But at some point, "specialist" literature has to assume you've been following the "debate" because it's aimed at a specialist audience. Not that sabermetrics is at a similar level but nobody expects articles in physics journals to rehash Einstein -- if you don't know Einstein, what are you doing reading the journal?
If a person doesn't know what FIP, xFIP, SIERA and whatever else are; isn't interested in how they differ; isn't interested in whether they produce different results or lead to different conclusions ... why is that person reading an article on the comparison of FIP, xFIP and SIERA?
I will agree it's needlessly long and other issues. In its way, it's overkill in the same way that SIERA seems to be overkill. I suppose that's partly the result of the monster we've created -- if we ##### at Conlin for not using OPS, some subset of us also ##### at BPro for not using "stat of the day". B-R, Bpro, fangraphs, etc. have to be able to defend the stats they choose to present.
I feel more comfortable using FIP (or in certain cases with pitchers who might have big outlier HR/FBs, xFIP) for my Vorosian evaluations.
Regarding the timing, yeah, it's hard to not see the timing of Colin's article as a slam on the SIERA metric Matt will be bringing to Fangraphs.
Happy Base Ball
Wouldn't be the first time I've been called cranky... I'll just point out that the third paragraph appears to be about 300 words into the article.
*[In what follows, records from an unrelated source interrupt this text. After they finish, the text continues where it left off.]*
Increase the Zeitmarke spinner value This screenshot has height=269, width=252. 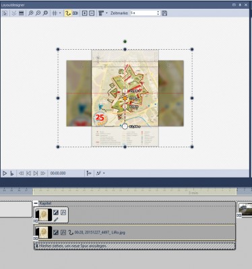click(158, 12)
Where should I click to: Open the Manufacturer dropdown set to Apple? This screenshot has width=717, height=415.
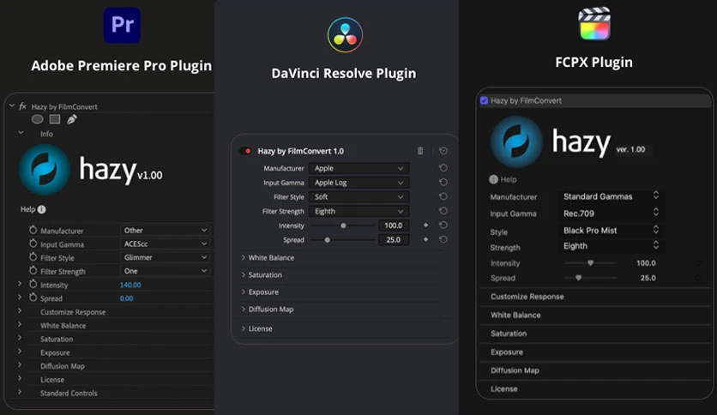359,169
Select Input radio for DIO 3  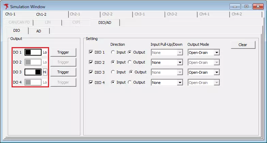point(113,72)
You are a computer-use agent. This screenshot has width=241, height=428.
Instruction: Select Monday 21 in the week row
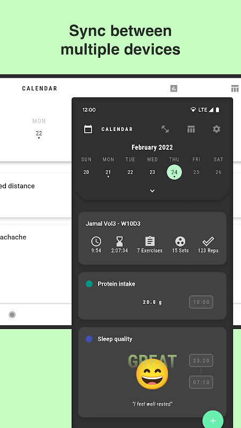pos(108,172)
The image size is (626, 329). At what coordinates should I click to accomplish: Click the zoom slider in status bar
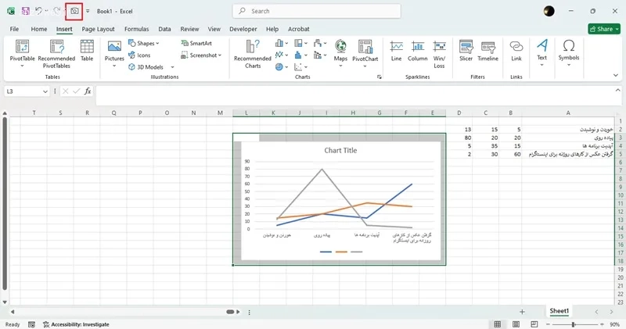pos(571,324)
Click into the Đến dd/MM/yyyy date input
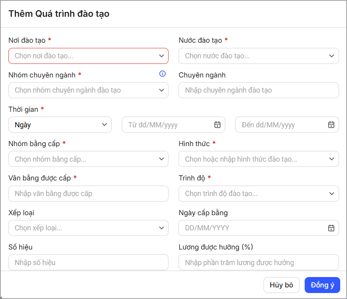The height and width of the screenshot is (299, 347). [282, 125]
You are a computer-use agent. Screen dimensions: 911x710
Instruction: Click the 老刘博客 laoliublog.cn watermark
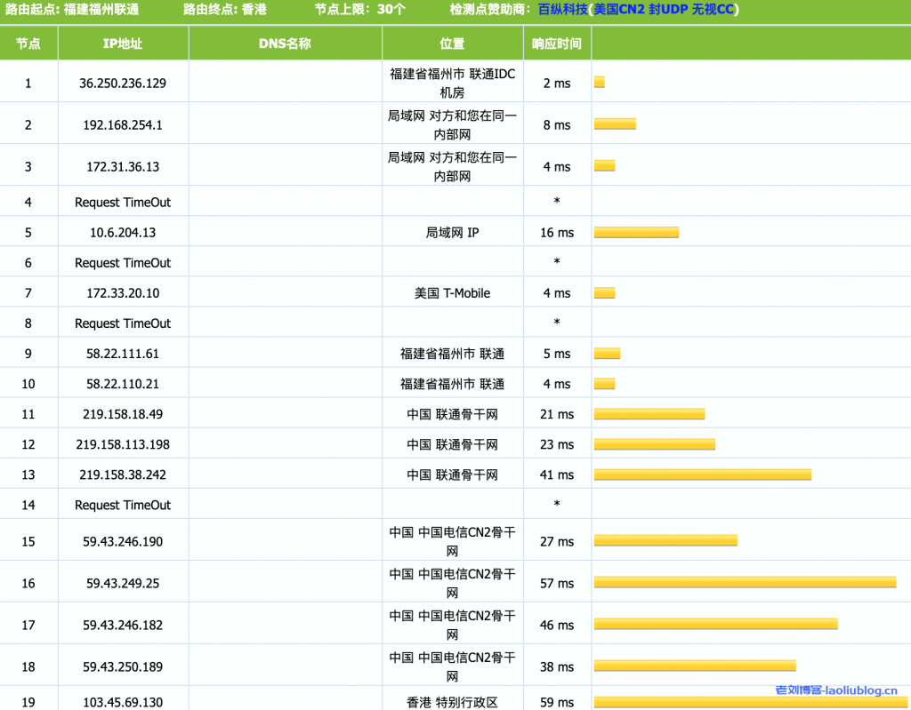point(835,690)

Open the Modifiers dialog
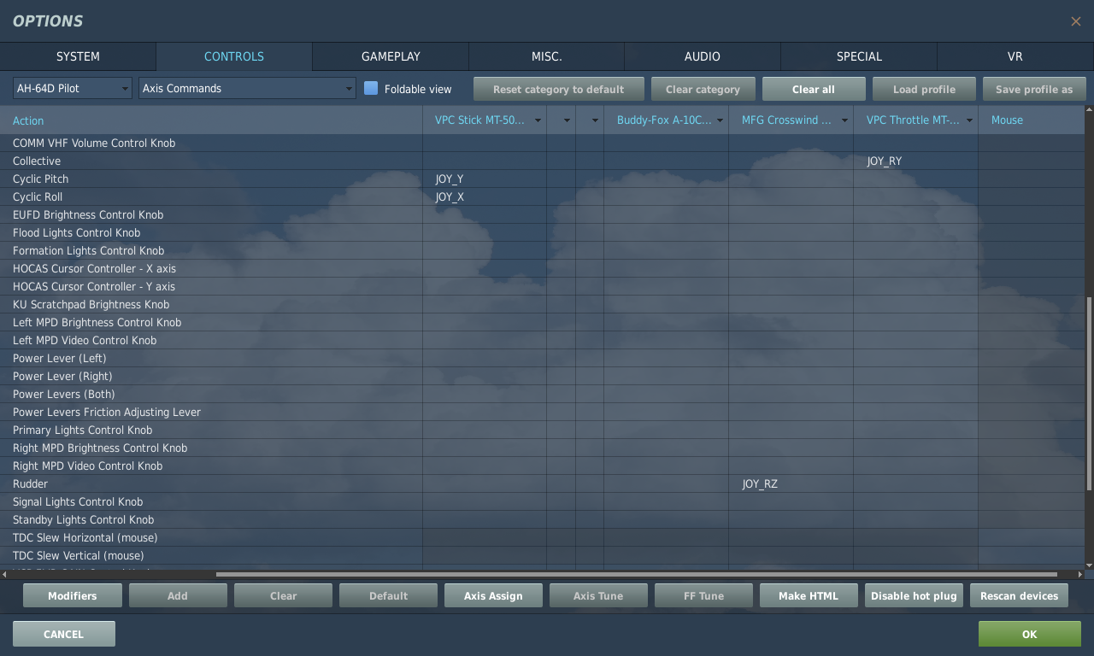[x=72, y=595]
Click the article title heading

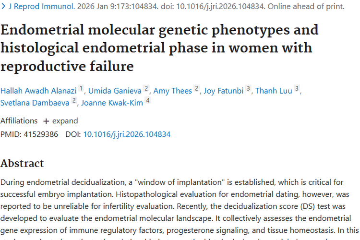[158, 48]
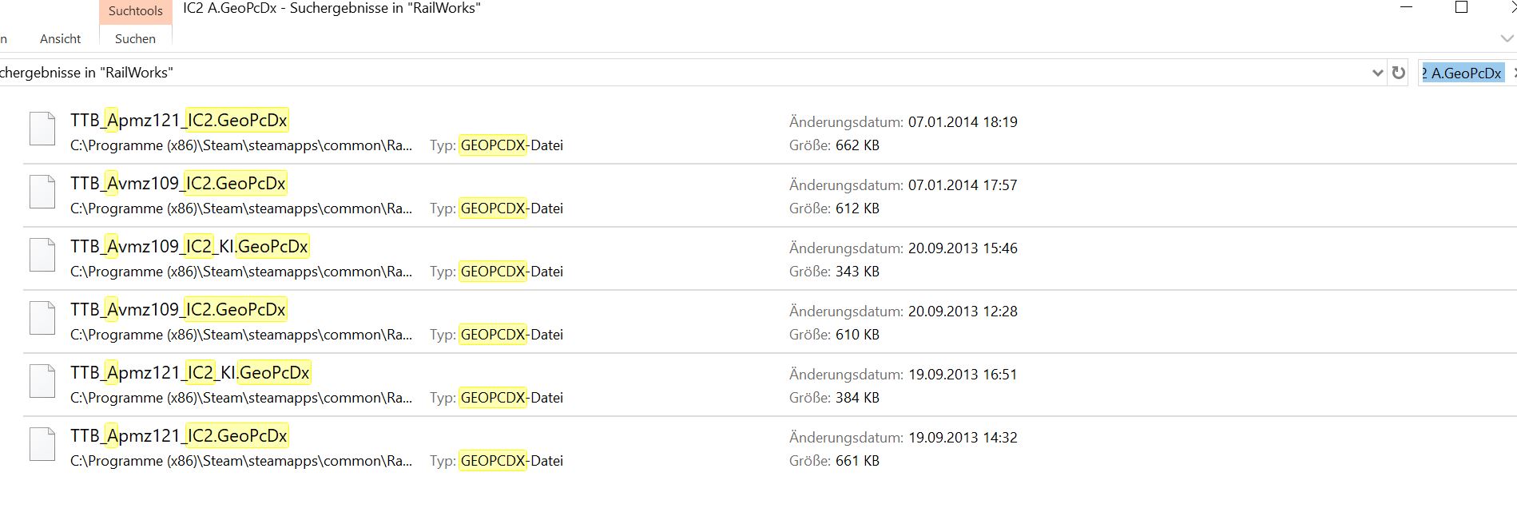
Task: Select file icon for TTB_Avmz109_IC2_KI.GeoPcDx
Action: coord(42,256)
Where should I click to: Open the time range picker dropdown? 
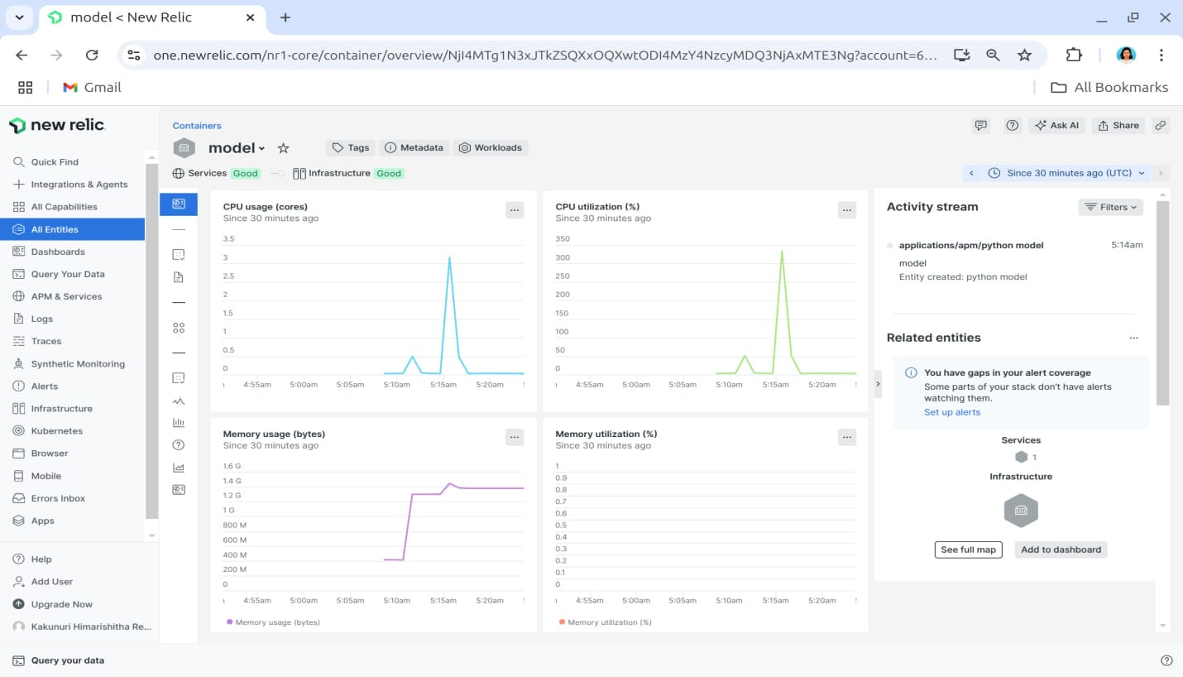coord(1068,173)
But at some point, "specialist" literature has to assume you've been following the "debate" because it's aimed at a specialist audience. Not that sabermetrics is at a similar level but nobody expects articles in physics journals to rehash Einstein -- if you don't know Einstein, what are you doing reading the journal?
Completely fair point. And one I thought about putting in in the prior post.
But at the same time, I don't see BP doing as much of the explanatory articles for the non-math, non-acronym folks. Fangraphs does it more frequently -- their stuff certainly can be much more approachable at times -- but I think that 75% (add your own error bar) of the writing out there is preaching to the converted -- or preaching to a sliver of the already converted.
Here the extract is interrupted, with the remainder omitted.